Considero uma farsa comparar um empresário que enriquece com
a Petrobras com os militantes que deserdaram na luta armada. Naquela época
havia tortura. A denúncia, por mais condenável, visava à preservação física. E
havia também um compromisso coletivo de tudo fazer para preservar a vida e a
liberdade dos companheiros soltos. Será que Dilma considera o grupo de
empresários que manobrava as licitações na Petrobras companheiros que devam
resistir a tudo para salvar os outros e o projeto do socialismo? Será que
considera que o grupo mafioso formado por políticos e milionários tinha nosso
mesmo objetivo pretérito: o socialismo, a ditadura do proletariado? Não
acredito que ela coloque os interesses nacionais de uma investigação no mesmo
nível das torturas e prisões do período militar.
Ela não é tão pouco inteligente assim. Como comparar um
sonho, ainda que equivocado, de transformação social, com o propósito puro e
simples de roubar a maior empresa estatal? Será que ela considera todo o núcleo
desbaratado e preso pela Polícia Federal uma célula transformadora, com outros
objetivos além de enriquecer e se perpetuar no poder? Não acredito que ela
confunda a VAR-Palmares com o Clube dos Empreiteiros. Nem que ela considere o
Ricardo Pessoa aquele Bom Burguês, um homem rico que ajudava o MR8.
O lugar onde estou é muito louco. Dunas intermináveis, o
vento forte, a crença de que o Rei Dom Sebastião, morto em 1578, em Alcacer
Quibir, está enterrado aqui com seu cavalo branco e todas as joias que
conseguiu trazer.

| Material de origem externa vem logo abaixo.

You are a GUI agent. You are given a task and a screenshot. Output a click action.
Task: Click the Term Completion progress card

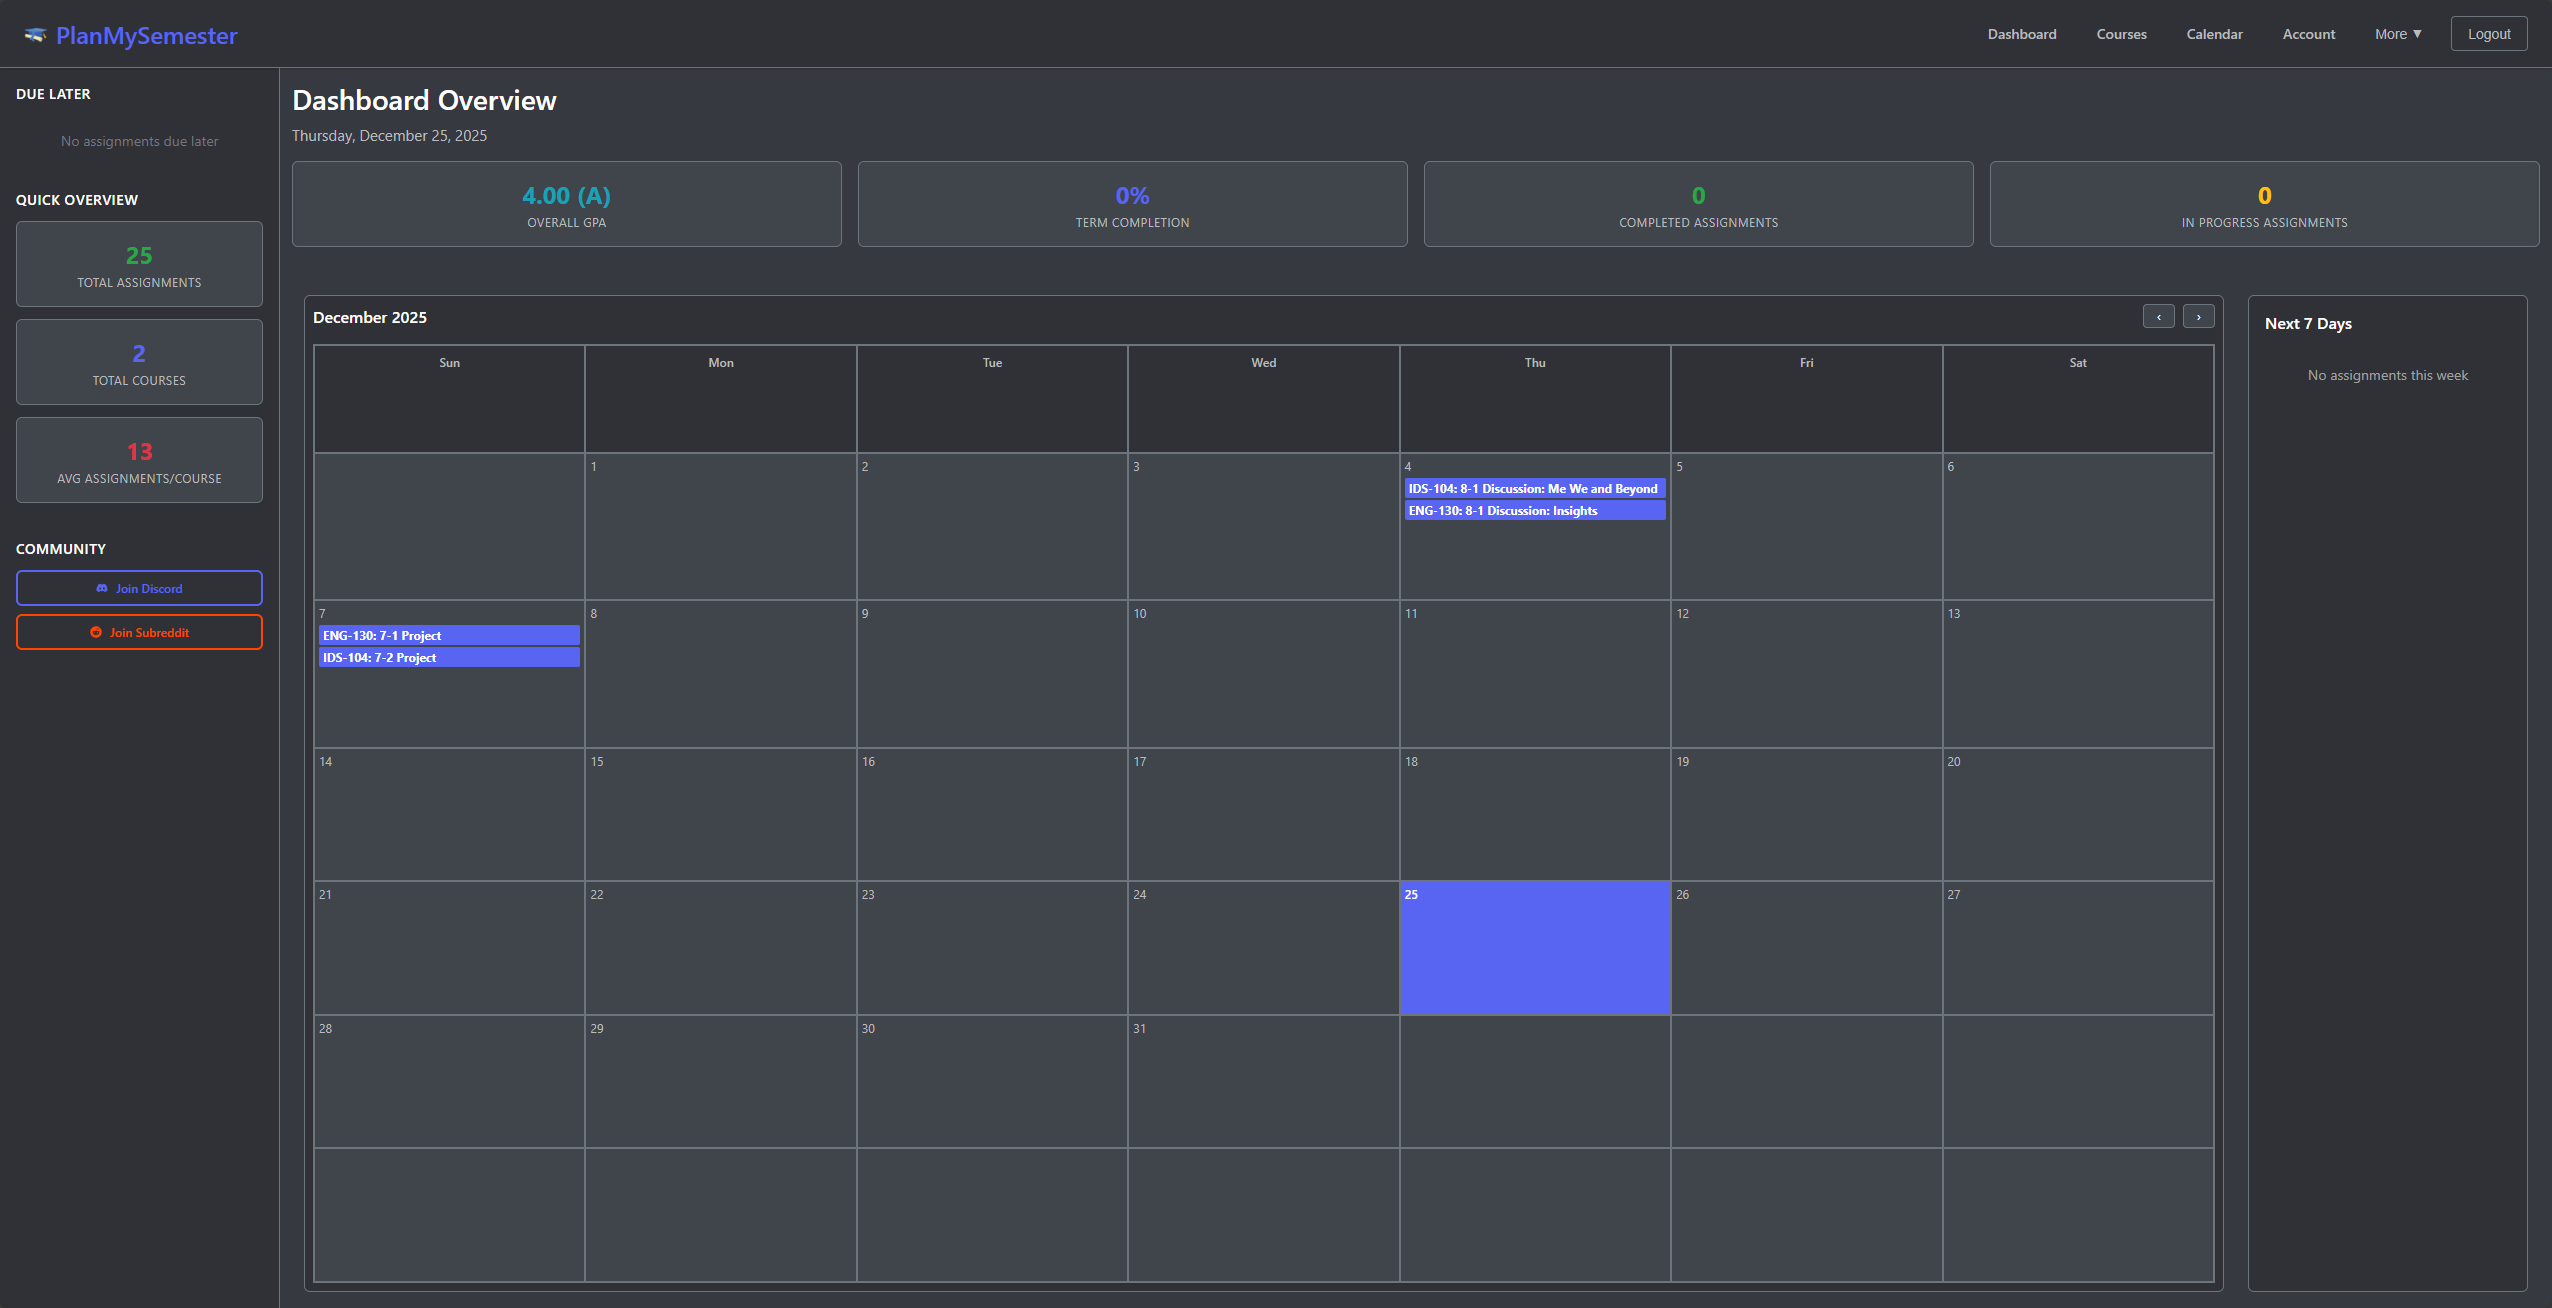[x=1131, y=203]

No entanto, pareceu-me uma loucura maior uma presidente do
Brasil dizer, nos EUA, com todas as letras, que não respeita delator, assim de
forma abstrata, como se colaborar com a polícia fosse uma das maiores baixezas
humanas. Se a mensagem que Dilma e o PT querem transmitir de que o roubo na
Petrobras se equivale à resistência armada e de que a corrupção é apenas uma
continuidade no combate ao capitalismo, tenho razões para protestar.
Escrevi muita coisa criticando a luta armada. Estou cansado
de tocar no assunto. Infelizmente, tenho de voltar a ele por uma questão de
justiça: a resistência era feita por idealistas. Mesmo quando se assaltava um
banco, arriscava-se a vida. O dinheiro, ao que me consta, não era tocado por
indivíduos mas destinado à organização. Os assaltos eram feitos com declarações
políticas inequívocas. Ninguém enriqueceu. Pelo contrário: os que não aderiram
ao PT têm grandes dificuldades, como todos os brasileiros.
Dilma atua, nesse caso, talvez inspirada pelos marqueteiros,
como uma cafetina da luta armada. Tenta justificar um assalto aos cofres
públicos desqualificando os assaltantes que se arrependeram e querem devolver o
dinheiro ao país. No seu discurso, acusados pelo rombo na Petrobras, ela, Lula
e os tesoureiros que ainda estão soltos substituem os idealistas da
resistência.
Ninguém deve ter acreditado no argumento de Dilma. Vejo que
seu índice de rejeição está nas alturas. Não pretendia voltar ao tema, mas ele
introduz uma novo atalho para a impunidade. Sabe com quem está falando? No
passado, descobertas no crime, autoridades se escudavam no poder. Na versão
atual, mistificadores escondem-se atrás do próprio passado.
Alguns presos do mensalão entraram de punho erguido na
cadeia. Eles queriam dizer que a prisão era apenas a continuidade de sua luta.
Dilma achou a maneira simbólica de erguer o punho, ao ser revelado o elo do
petrolão com sua campanha. Foi traída pela delação. Mesmo quando arruínam o
país, querem passar por incompreendidos salvadores.